Figure 6 shows that the training errors are similar demonstrating that both algorithms produced similar results. The same conclusion can be drawn by observing the similar values of the optimal objective functions for both algorithms in Table 2. Finally, Figure 8 shows the normalized training times i.e. the training times divided by the number of training examples. As one can see, the ALFPGM produces a smaller variance in the normalized times than that of the SMO algorithm.
![]()
Figure 5. Comparison ALFPGM and SMO results timings.
![]()
Figure 6. Comparison ALFPGM and SMO results-training classification error.
![]()
Figure 7. Comparison ALFPGM and SMO results.
![]()
Table 2. ALFPGM and SMO comparison.
![]()
Figure 8. Comparison ALFPGM and SMO normalized time results.
6. Conclusions
The manuscript presents the results on training support vector machines using an augmented Lagrangian fast projected gradient method (ALFPGM) for large data sets. In particular, the ALFPGM is adapted for training using high performance computing techniques. Highly optimized linear algebra routines were used in the implementation to speed up some of the computations.
A working set decomposition scheme for p pairs selection is developed and optimized. Since working set selection takes a large portion of the overall training time, finding an optimal selection of pairs is the key to using multiple pairs in the decomposition. Numerical results indicate that the optimal choice of the number of pairs in the working set p for ALFPGM is 50 - 100 pairs. It is shown that in some examples the selection of pairs can be truncated earlier without compromising the overall results but with significantly reducing training times.

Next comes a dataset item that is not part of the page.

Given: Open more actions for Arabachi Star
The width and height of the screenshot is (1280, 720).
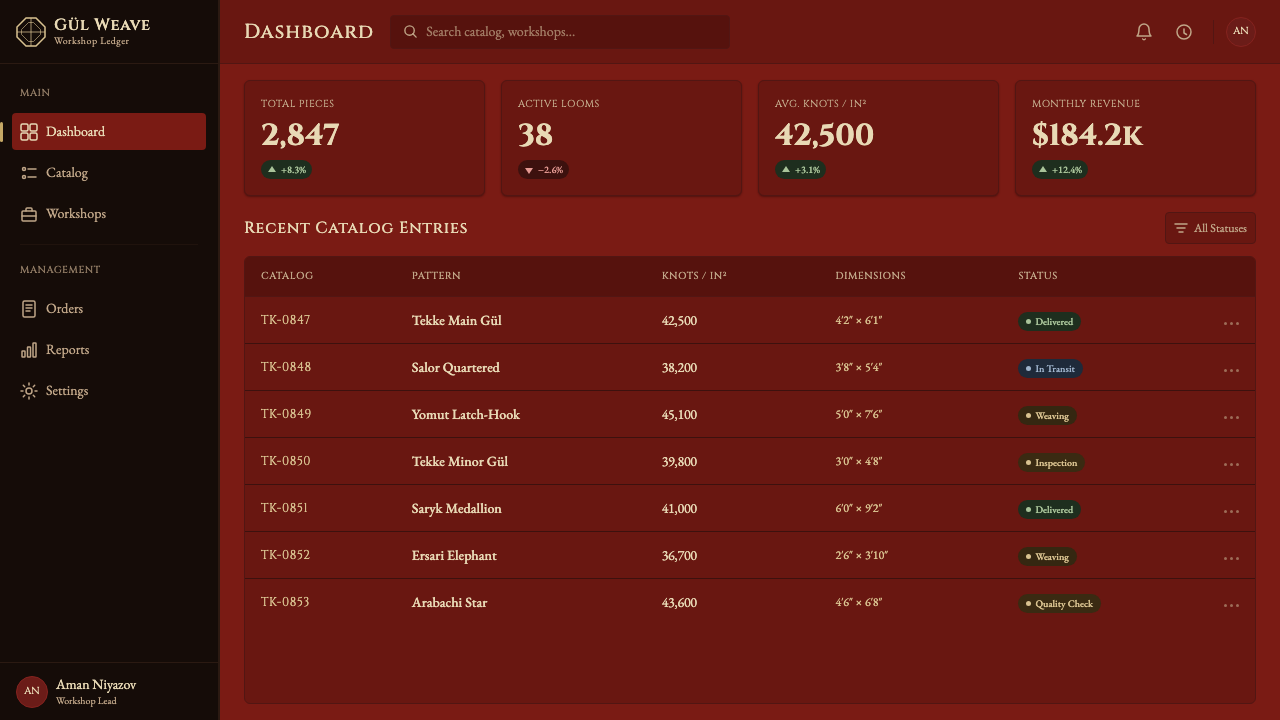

Finally, the comparison of training performance of the ALFPGM with that of the SMO from the Scikit-learn library demonstrates that the training times with ALFPGM is consistently smaller than those for the SMO for the tested large training sets.
7. Future Work
The results demonstrate that the choice of the number of pairs p is important as it determines the number of decompositions. Even though the numerical experiments determined a critical range of values for the optimal value of pairs p, the pWSS can be further improved for multiple pair selection and the total training time will be further reduced.
One possible direction of achieving that improvement is to determine an optimal dependence of the number of pairs p on the size of the training set. Selecting optimal values of WSSminAlphaCheck and minAlphaOpt used in pWSS3 needs to be further explored. Finding the optimal values of ALFPGM parameters based on the input data can further improve the efficiency of the ALFPGM.
A use of graphics processing units (GPU), which are getting less expensive and with more capabilities than before, should be revisited in future. In the future, the most time consuming parts of the algorithm such as computing similarity kernel measures can be done using the GPU.